New Competition for Hollywood: your Neighbor
June 30, 2005
John Markoff has a nice 'round up' article on the growing impact of self-publishing. Maybe we could call the movement: 'no more piracy, we'll make our own stuff.'
Web Content by and for the Masses - New York Times (registration required)
...the abundance of user-generated content - which includes online games, desktop video and citizen journalism sites - is reshaping the debate over file sharing. Many Internet industry executives think it poses a new kind of threat to Hollywood, the recording industry and other purveyors of proprietary content: not piracy of their work, but a compelling alternative. The new services offer a bottom-up creative process that is shifting the flow of information away from a one-way broadcast or publishing model, giving rise to a wave of new business ventures and touching off a scramble by media and technology companies to respond. "Sharing will be everywhere," said Jeff Weiner, a Yahoo senior vice president in charge of the company's search services. "It's the next chapter of the World Wide Web."...
While Hollywood studios have generally scoffed at competition from amateurs, the most striking example of user-generated content may come from Spore, an online game being developed by Will Wright, the developer of the Sims series of video games.
Spore, scheduled for release next year, will incorporate a variety of software tools that let users "evolve" a civilization.
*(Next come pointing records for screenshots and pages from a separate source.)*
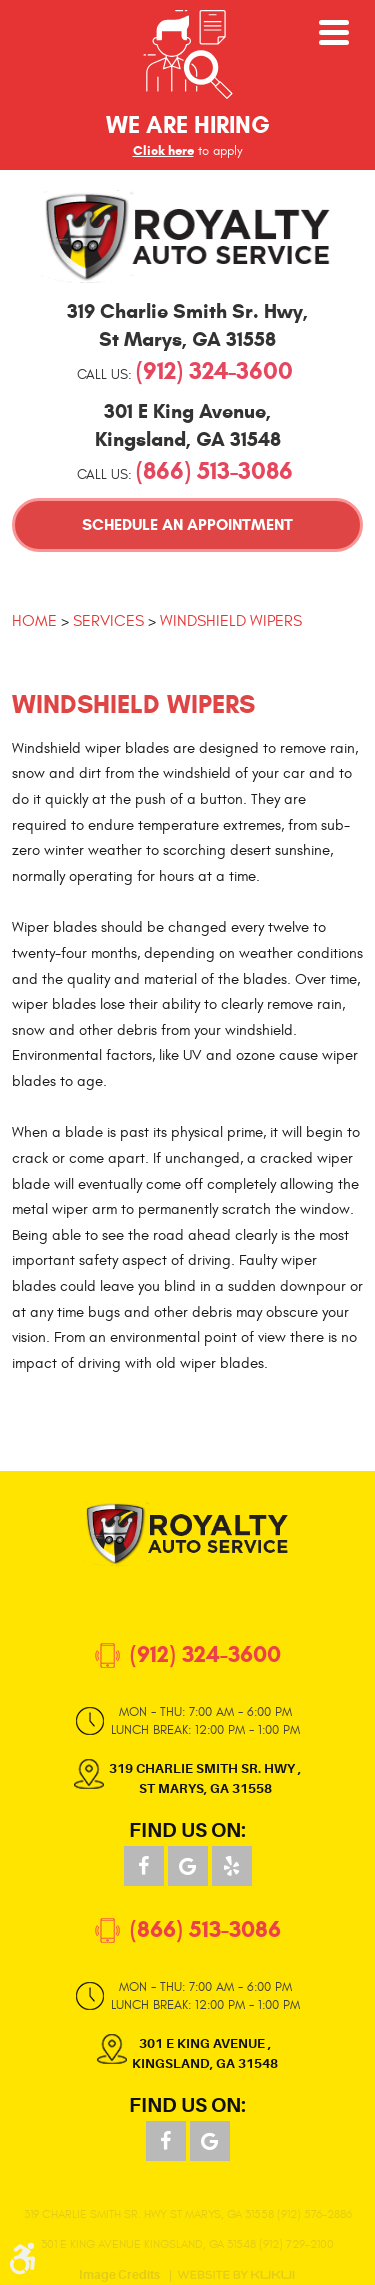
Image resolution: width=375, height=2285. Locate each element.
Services (108, 620)
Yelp (232, 1866)
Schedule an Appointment (187, 524)
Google (188, 1866)
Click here (163, 151)
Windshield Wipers (231, 620)
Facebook (144, 1866)
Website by (236, 2275)
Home (34, 620)
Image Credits (119, 2276)
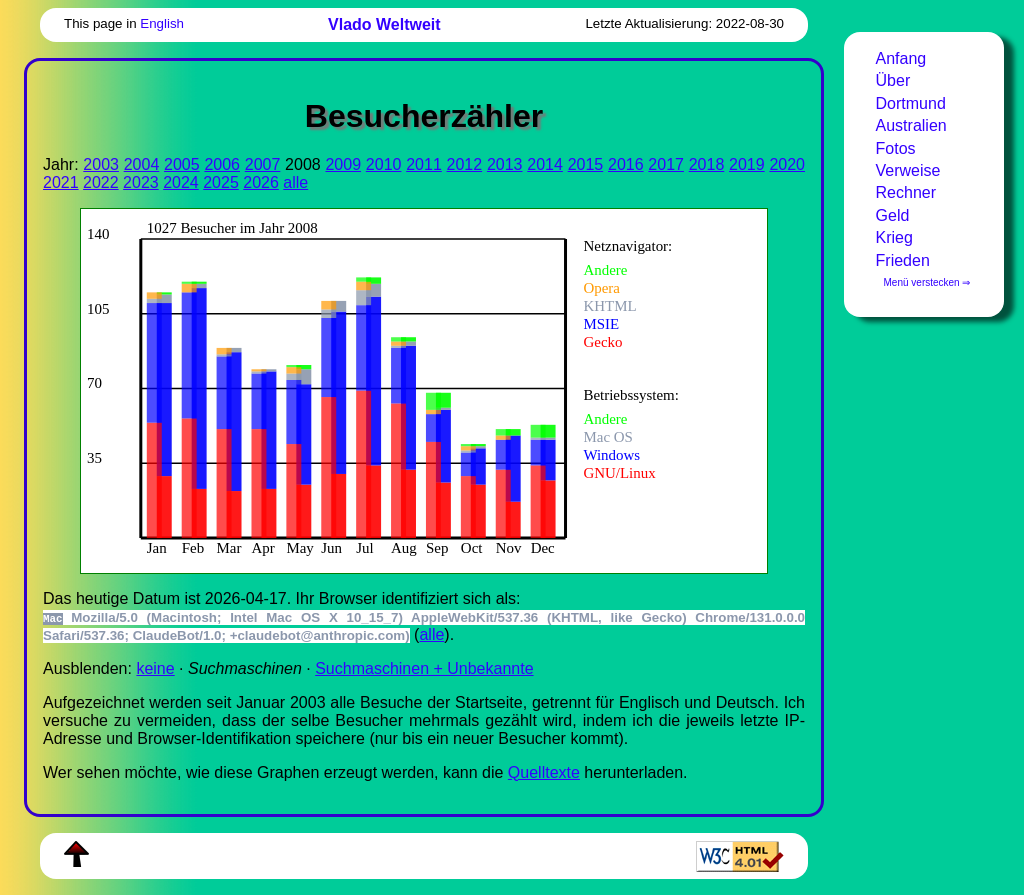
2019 (747, 164)
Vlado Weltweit (384, 24)
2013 (505, 164)
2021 (61, 182)
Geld (893, 215)
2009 (343, 164)
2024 (181, 182)
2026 (261, 182)
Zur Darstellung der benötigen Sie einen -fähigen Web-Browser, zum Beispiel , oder (410, 388)
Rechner (906, 192)
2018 (707, 164)
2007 (263, 164)
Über (893, 80)
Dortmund (911, 103)
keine (155, 668)
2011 (424, 164)
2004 (142, 164)
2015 (586, 164)
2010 (384, 164)
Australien (911, 125)
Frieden (903, 260)
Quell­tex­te (544, 772)
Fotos (896, 148)
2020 (787, 164)
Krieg (894, 237)
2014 (545, 164)
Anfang (901, 58)
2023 (141, 182)
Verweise (908, 170)
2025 (221, 182)
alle (295, 182)
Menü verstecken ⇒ (927, 282)
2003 (101, 164)
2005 (182, 164)
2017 (666, 164)
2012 (465, 164)
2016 (626, 164)
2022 (101, 182)
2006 (222, 164)
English (162, 23)
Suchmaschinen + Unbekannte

Rather than a massively multiplayer game, the current fashion in online role playing, it will be a "massively single player" game.
Although they will all be connected by the Internet, game players will not interact with one another, but rather with the civilizations that other players have evolved. The entertainment value will be in exploring civilizations created by other players and interacting with characters controlled by artificial-intelligence software.
Spore is intended to appeal to young game players who have no interest in being entertained passively. "We have a whole generation of kids who feel entitled to be game designers," Mr. Wright said.